* [Exercise details]: Set down each entry from the block beneath, exactly as written.

######

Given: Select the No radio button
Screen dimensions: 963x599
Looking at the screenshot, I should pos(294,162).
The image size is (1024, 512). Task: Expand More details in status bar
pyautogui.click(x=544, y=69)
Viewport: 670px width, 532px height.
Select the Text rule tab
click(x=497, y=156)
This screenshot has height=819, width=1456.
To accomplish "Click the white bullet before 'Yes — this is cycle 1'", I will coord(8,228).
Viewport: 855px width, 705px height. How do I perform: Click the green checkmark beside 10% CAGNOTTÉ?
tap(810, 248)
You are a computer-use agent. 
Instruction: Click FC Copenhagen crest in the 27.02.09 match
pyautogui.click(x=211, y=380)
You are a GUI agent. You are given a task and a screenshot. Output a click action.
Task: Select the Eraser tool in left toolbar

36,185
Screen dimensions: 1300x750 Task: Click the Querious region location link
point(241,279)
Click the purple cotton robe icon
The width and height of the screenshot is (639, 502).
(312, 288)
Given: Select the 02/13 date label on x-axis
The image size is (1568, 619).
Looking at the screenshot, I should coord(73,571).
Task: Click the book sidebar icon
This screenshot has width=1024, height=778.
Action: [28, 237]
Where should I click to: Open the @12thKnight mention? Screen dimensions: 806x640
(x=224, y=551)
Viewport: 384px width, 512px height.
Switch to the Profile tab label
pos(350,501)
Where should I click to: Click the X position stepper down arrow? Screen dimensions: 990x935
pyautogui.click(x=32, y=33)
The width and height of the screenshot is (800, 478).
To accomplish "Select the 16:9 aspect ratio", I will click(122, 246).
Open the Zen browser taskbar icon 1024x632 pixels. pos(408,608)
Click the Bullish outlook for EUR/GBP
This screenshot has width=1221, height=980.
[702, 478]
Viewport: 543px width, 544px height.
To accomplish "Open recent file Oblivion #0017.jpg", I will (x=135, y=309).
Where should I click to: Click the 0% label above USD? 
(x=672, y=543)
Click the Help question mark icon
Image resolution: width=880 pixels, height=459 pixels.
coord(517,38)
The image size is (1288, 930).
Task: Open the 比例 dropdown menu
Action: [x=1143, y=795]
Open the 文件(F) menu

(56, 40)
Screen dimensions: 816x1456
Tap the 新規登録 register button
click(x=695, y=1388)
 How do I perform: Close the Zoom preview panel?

######

* [Final answer]:
Given: Select the No radio button
Screen dimensions: 963x599
Looking at the screenshot, I should pos(294,162).
The image size is (1024, 512). Task: Expand More details in status bar
pyautogui.click(x=544, y=69)
Viewport: 670px width, 532px height.
Select the Text rule tab
click(x=497, y=156)
This screenshot has height=819, width=1456.
To accomplish "Click the white bullet before 'Yes — this is cycle 1'", I will coord(8,228).
Viewport: 855px width, 705px height. How do I perform: Click the green checkmark beside 10% CAGNOTTÉ?
tap(810, 248)
You are a computer-use agent. 
Instruction: Click FC Copenhagen crest in the 27.02.09 match
pyautogui.click(x=211, y=380)
You are a GUI agent. You are given a task and a screenshot. Output a click action.
Task: Select the Eraser tool in left toolbar

36,185
Screen dimensions: 1300x750 Task: Click the Querious region location link
point(241,279)
Click the purple cotton robe icon
The width and height of the screenshot is (639, 502).
(312, 288)
Given: Select the 02/13 date label on x-axis
The image size is (1568, 619).
Looking at the screenshot, I should coord(73,571).
Task: Click the book sidebar icon
This screenshot has width=1024, height=778.
Action: [28, 237]
Where should I click to: Open the @12thKnight mention? Screen dimensions: 806x640
(x=224, y=551)
Viewport: 384px width, 512px height.
Switch to the Profile tab label
pos(350,501)
Where should I click to: Click the X position stepper down arrow? Screen dimensions: 990x935
pyautogui.click(x=32, y=33)
The width and height of the screenshot is (800, 478).
To accomplish "Select the 16:9 aspect ratio", I will click(122, 246).
Open the Zen browser taskbar icon 1024x632 pixels. pos(408,608)
Click the Bullish outlook for EUR/GBP
This screenshot has width=1221, height=980.
[702, 478]
Viewport: 543px width, 544px height.
To accomplish "Open recent file Oblivion #0017.jpg", I will (x=135, y=309).
Where should I click to: Click the 0% label above USD? 
(x=672, y=543)
Click the Help question mark icon
Image resolution: width=880 pixels, height=459 pixels.
coord(517,38)
The image size is (1288, 930).
Task: Open the 比例 dropdown menu
Action: [x=1143, y=795]
Open the 文件(F) menu

(56, 40)
Screen dimensions: 816x1456
Tap the 新規登録 register button
click(x=695, y=1388)
 How do I perform: Close the Zoom preview panel?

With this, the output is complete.